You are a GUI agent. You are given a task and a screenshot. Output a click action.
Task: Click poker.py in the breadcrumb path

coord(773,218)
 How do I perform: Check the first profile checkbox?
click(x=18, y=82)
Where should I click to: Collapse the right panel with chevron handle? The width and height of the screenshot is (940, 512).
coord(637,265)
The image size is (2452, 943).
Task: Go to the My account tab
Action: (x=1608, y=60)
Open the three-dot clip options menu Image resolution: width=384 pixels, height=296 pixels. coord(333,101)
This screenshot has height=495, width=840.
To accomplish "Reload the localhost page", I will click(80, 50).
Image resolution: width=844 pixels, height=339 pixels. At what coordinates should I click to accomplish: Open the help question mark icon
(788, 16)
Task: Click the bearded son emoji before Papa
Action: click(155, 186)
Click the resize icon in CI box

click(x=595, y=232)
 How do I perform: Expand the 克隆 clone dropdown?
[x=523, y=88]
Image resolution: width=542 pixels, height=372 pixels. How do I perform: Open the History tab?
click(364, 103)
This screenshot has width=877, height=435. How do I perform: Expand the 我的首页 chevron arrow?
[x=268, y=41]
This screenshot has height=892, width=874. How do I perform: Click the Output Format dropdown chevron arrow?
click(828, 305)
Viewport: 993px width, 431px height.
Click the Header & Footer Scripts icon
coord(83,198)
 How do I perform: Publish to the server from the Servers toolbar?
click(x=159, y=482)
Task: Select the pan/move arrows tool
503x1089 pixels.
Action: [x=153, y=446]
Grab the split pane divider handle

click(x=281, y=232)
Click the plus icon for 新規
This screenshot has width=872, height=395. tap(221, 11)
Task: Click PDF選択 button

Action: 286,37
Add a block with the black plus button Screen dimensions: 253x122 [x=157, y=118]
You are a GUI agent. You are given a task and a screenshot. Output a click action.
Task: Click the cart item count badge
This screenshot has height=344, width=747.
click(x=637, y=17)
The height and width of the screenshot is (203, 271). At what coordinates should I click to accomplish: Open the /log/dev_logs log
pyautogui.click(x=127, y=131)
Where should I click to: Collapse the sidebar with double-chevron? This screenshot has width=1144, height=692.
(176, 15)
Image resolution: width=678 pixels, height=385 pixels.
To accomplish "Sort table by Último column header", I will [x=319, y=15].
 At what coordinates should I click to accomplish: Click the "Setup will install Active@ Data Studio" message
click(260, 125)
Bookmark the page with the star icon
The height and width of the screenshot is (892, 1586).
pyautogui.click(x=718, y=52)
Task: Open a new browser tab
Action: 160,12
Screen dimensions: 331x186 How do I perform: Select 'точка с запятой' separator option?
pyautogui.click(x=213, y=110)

Job: Copy the records from the line containing "How do I perform: Publish" through the line containing "Action: 286,37", substituting "panel" for "toolbar" and leaving everything else unchanged.

Right answer:
 How do I perform: Publish to the server from the Servers panel?
click(x=159, y=482)
Task: Select the pan/move arrows tool
503x1089 pixels.
Action: [x=153, y=446]
Grab the split pane divider handle

click(x=281, y=232)
Click the plus icon for 新規
This screenshot has width=872, height=395. tap(221, 11)
Task: Click PDF選択 button

Action: 286,37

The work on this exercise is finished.